The next day, you didn’t need ocean vistas. I found another way to keep things from getting boring.
Hull awoke just after sunrise for the final on Sunday knowing that pyrotechnics would be required. She was equal of the week, seven shots from behind leader Nasa Hatooka. The prospect was exciting.
“It’s so much fun,” she said. “I quite enjoy chasing someone because you have to make birdies and you have to make a step up the leaderboard.”
I sniffed some breakfast – “just to get some good food in me” – backed off and hit the range. Hall said that this practice is boring for her too. On Sunday, though, her band session was eventful. As Hull and playing partner Angel Yin were wrapping up warm-ups, an unknown man, wielding a quiver of clubs, trespassed onto the training ground, apparently intent on hitting shots. Security quickly took him away, causing a slight commotion. But if Hull was distracted, she wouldn’t show up when she reached the first tee.
Hull, 27, does everything quickly. Play fast. He walks fast.
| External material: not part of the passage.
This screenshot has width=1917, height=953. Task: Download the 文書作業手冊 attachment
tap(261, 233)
Earlier this year, when she was preparing to take her driving test in her native England (okay, she was slow to get the licence), her coach told her the first thing to do was put out the gas.
On Sunday, it started like a rocket. Eagle on the second. Back-to-back birdie on 3rd and 4. She scrambled after the tee shots, leaving Yin 50 yards in her wake.
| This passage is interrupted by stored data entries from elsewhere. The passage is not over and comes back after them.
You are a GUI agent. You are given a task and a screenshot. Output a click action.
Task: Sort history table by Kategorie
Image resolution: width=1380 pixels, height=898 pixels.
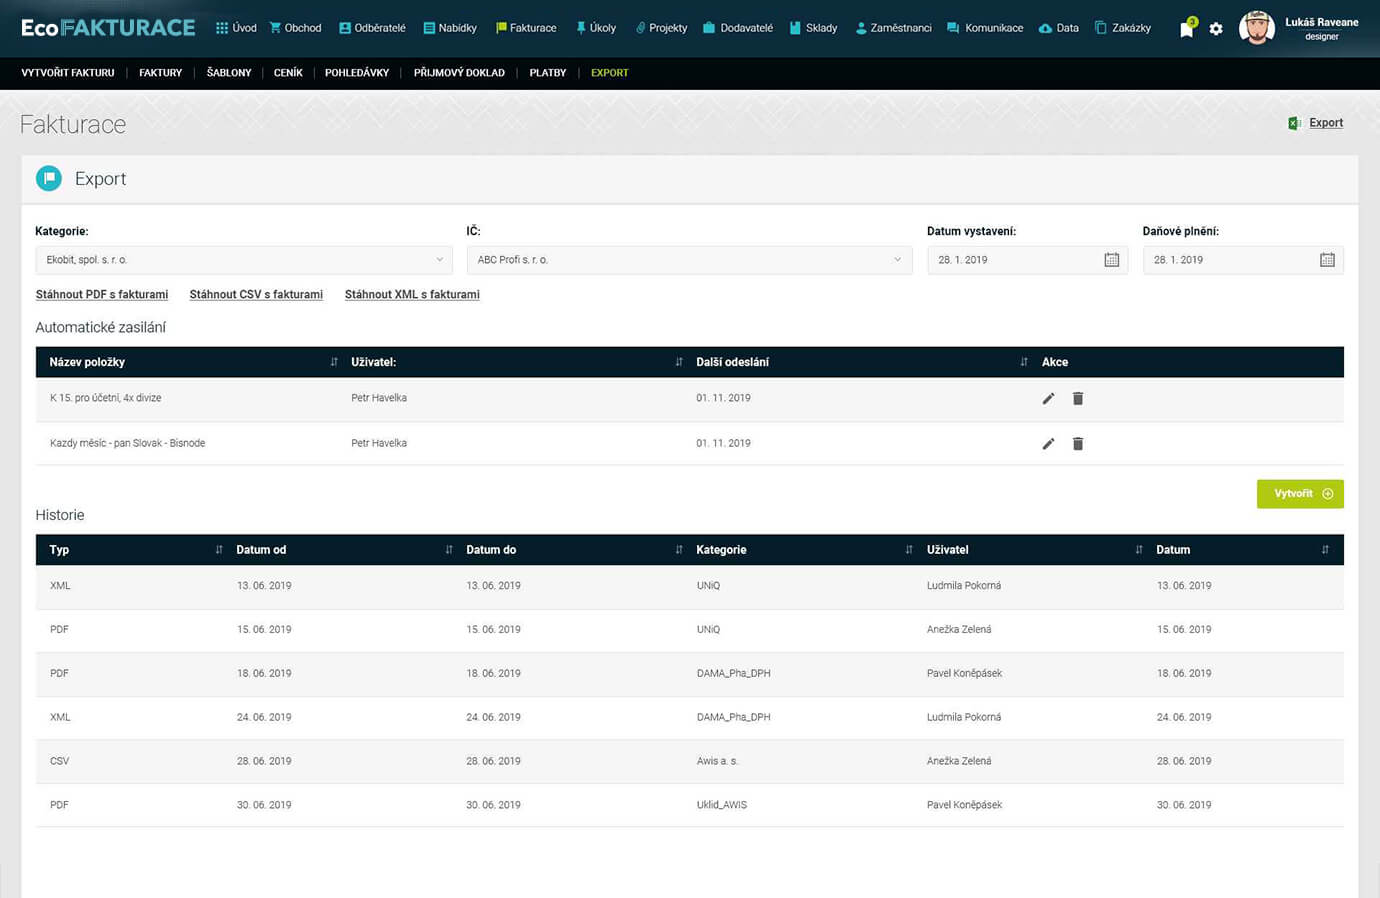909,550
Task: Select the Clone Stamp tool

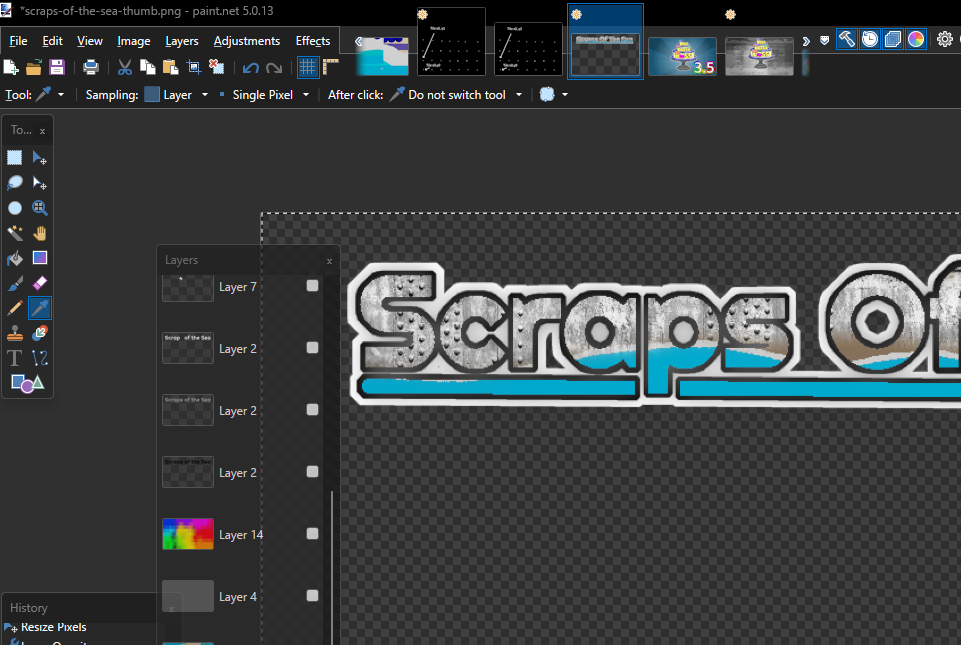Action: click(15, 333)
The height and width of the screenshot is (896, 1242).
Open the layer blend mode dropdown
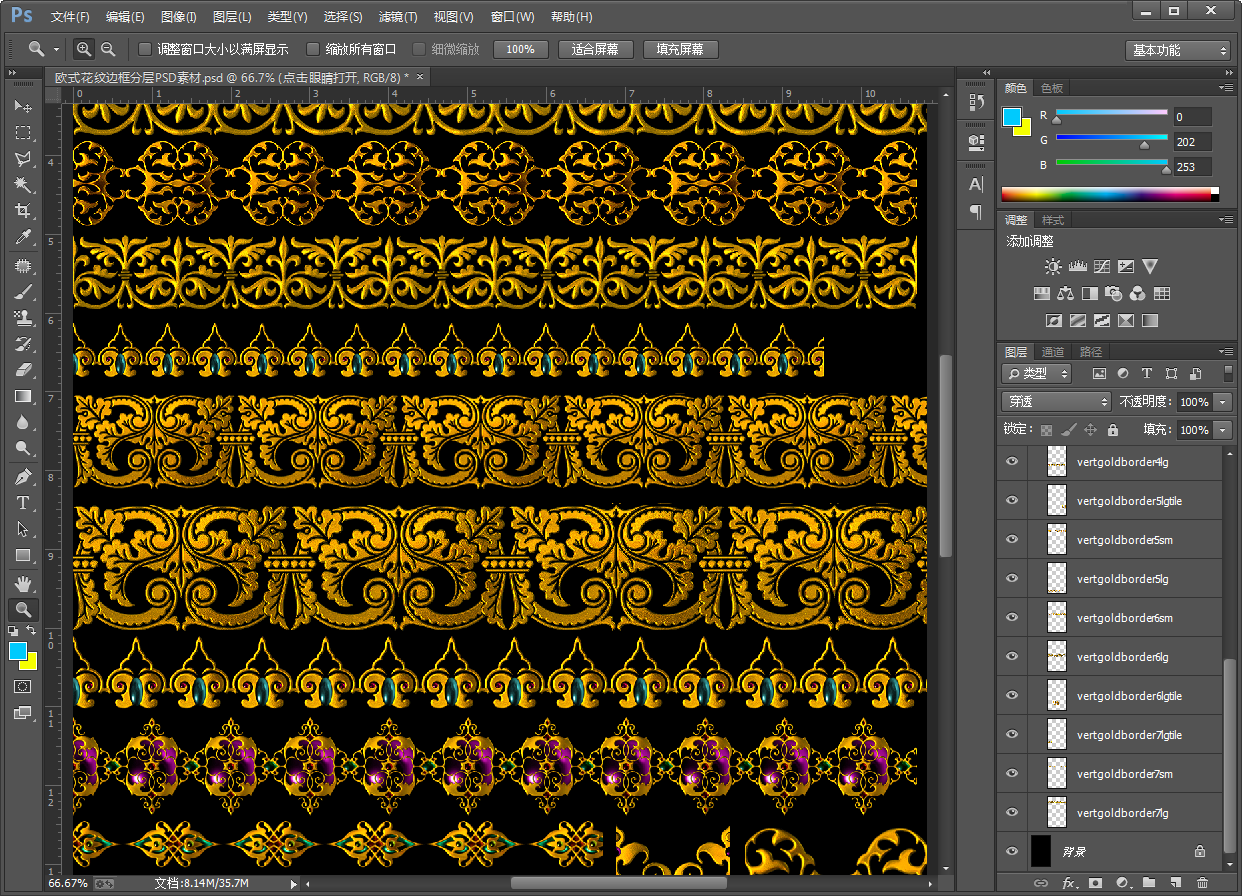click(1056, 401)
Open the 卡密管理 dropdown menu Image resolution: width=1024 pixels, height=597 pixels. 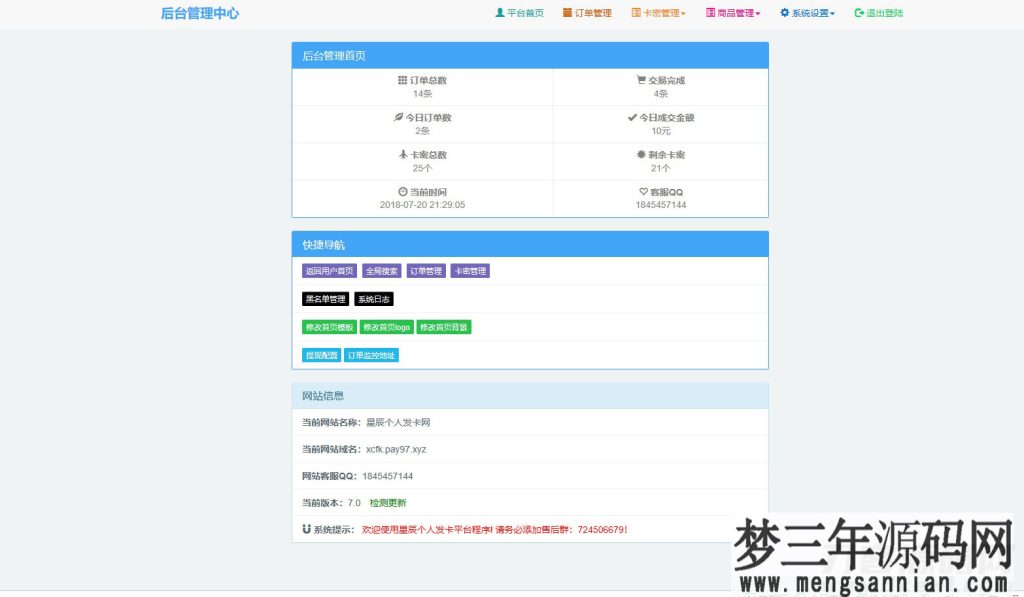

Hull is from Kettering, an industrial town north of London, and her accent is more working-class than Buckingham Palace. In 2019, she married a mixed martial arts fighter. On Pebble Sunday, the glow she wore when she scanned the leaderboards was the look of someone fixing a steel cage brawl.
It was deadly in the encounters, with Solheim Cooper making his five-time debut at the event at the age of 17, and crushing Paula Cramer 5&4 in Sunday’s singles.
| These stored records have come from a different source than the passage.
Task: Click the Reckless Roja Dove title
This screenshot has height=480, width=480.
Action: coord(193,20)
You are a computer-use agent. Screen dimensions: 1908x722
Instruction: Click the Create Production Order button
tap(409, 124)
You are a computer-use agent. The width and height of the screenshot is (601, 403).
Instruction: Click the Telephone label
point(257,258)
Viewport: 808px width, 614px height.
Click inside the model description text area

But Pebble wasn’t playing a game. Hal can only do so much.
“I thought if I could make it to seven or eight, maybe there would be a chance,” she said. “But I knew I was going to need some help.”
She was five-under after being 15, but was three shots short of the lead, now held by Alison Corpuz. Hull was running out of time. 3 woods followed by a wedge left her to the 16th green with a 30-foot putt. As she gushed at the bird, and the crowd erupted, Hal allowed herself a smile that disappeared as soon as she appeared.
The US Women’s Open was hailed as a turning point, the first time the event had been held in Pebble. It was a pivotal occasion. But the coupling of tournament and venue also bears implicit comparisons: Finally, it’s gone, the world’s best golfers will compete on a legendary course known for hosting men’s golf.
As it happened, Hull’s leadership rested on 18 behind the right-center cypress of the fairway, evoking memories of a defining moment in the men’s game, at the 2010 US Open, when Tiger Woods found himself in a similar position. Hull wasted no time settling on the aggressive option.
“Shy girls don’t get sweets,” she told the can. Like Woods, she played woods—a drawing shot that, in her case, was left in the bunker, just shy of the narrow opening to the green. She thought she needed an eagle to have an outward appearance, which made Hal her equal. tie for a second.
boring.
She said afterwards: “I don’t play second.”
She looked tense. She had a plane to catch at her next event.